With bulging eyes and a killer smile, this sabertooth was an absolute nightmare

Forever-growing teeth led to some interesting evolutionary developments for the carnivorous Thylacosmilus.
An illustration of Thylacosmilus atrox, an extinct marsupial with giant canine teeth,
A reconstruction of Thylacosmilus atrox. Jorge Blanco

Starting around seven million years ago, the Thylacosmilus atrox, also known as the “marsupial sabertooth,” prowled South America with canine teeth so large that they reached the top of their skull. The hypercarnivore, meaning it had a diet of at least 70 percent meat, and possibly used its tongue to slurp out the innards of its prey. Thylacosmilus went extinct about 3 million years ago and was a member of Sparassodonta, a group of carnivorous mammals that related to living marsupials.

The 200 pound beast had wide-set eyes like a cow, which are considerably different compared to the forward facing eye sockets of cats.  The strange setup helped the creature see in stereoscopic vision (or 3D).

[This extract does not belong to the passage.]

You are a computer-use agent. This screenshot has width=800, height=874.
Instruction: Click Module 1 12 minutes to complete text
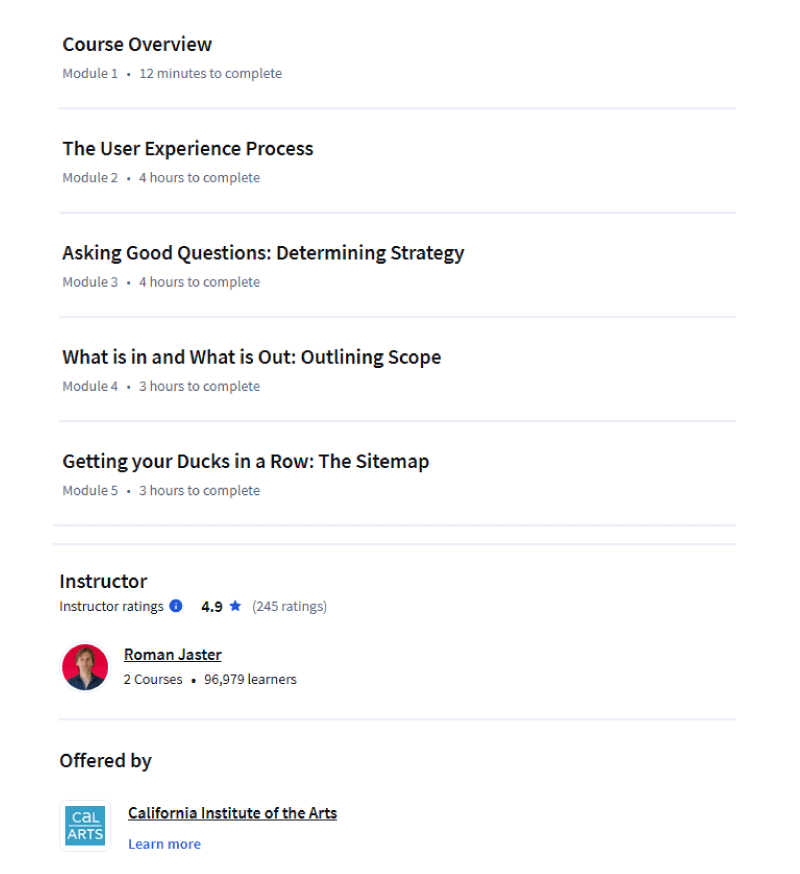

[Related: Giant wombats the size of small cars once roamed Australia.]

With eyes like this, objects do not overlap sufficiently for the brain to integrate them in three-dimensions. Scientists have long been perplexed as to why the ferocious hunter would evolve such a strange adaptation in its skull. 

Now, a study published March 21 in the journal Communications Biology answers a few questions on how this extinct animal with a unique skull could see and hunt in its ancient world. 

Scientists from Argentina and the US used CT scanning and 3D virtual reconstructions to assess how the nasal cavities were organized in both modern and fossilized mammals.  The scans and reconstructions enabled the team to compare Thylacosmilus’ visual system with other carnivores or other mammals in general and study orbital convergence. This is the way the eyes move together and point inward when they look at objects that are close by. 

Thylacosmilus had an orbital convergence value as low as 35 degrees, which is pretty extreme compared to that of a typical predator at around 65 degrees. 

Thylacosmilus was able to compensate for having its eyes on the side of its head by sticking its orbits out somewhat and orienting them almost vertically, to increase visual field overlap as much as possible,” said co-author Analia M. Forasiepi, from Instituto Argentino de Nivología, Glaciología, y Ciencias Ambientales (INAGLIA) and a researcher at the Argentinian science and research agency, in a statement. “Even though its orbits were not favorably positioned for 3D vision, it could achieve about 70 percent of visual field overlap—evidently, enough to make it a successful active predator.”

According to the team, how Thylacosmilus was able to compensate for low orbital convergence appears to be the key to understanding how this extinct marsuipial’s skull was put together. The growth patterns in their canines during early stages of development would have moved the eye sockets away from the face, resulting in the wide-set eyes seen in adults. 

“You can’t understand cranial organization in Thylacosmilus without first confronting those enormous canines,” said Charlène Gaillard, a Ph.D. student also at INAGLIA and study co-author, in a statement. “They weren’t just large; they were ever-growing, to such an extent that the roots of the canines continued over the tops of their skulls. This had consequences, one of which was that no room was available for the orbits in the usual carnivore position on the front of the face.”

[Related: Koalas use their noses to find friends and avoid enemies.]

The strange placement of the eye sockets was not the only modification that Thylacosmilus developed to accommodate its enormous canines. Since their eyes are much closer to their chewing muscles, these muscles risk getting deformed while eating. The eyes on the side of the skull also brings them closer to the mouth’s chewing muscles, possibly resulting in a deformation of the mouth muscles. Some mammals, including primates and Thylacosmilus, have developed a bony structure that closes off the eye sockets from the side as a way to control this. 

Now, a new question remains—why would the animal develop huge, constantly growing teeth that required its whole skull to be re-engineered? 

“It might have made predation easier in some unknown way,” said Gaillard. “The canines of Thylacosmilus did not wear down, like the incisors of rodents. Instead, they just seem to have continued growing at the root, eventually extending almost to the rear of the skull.”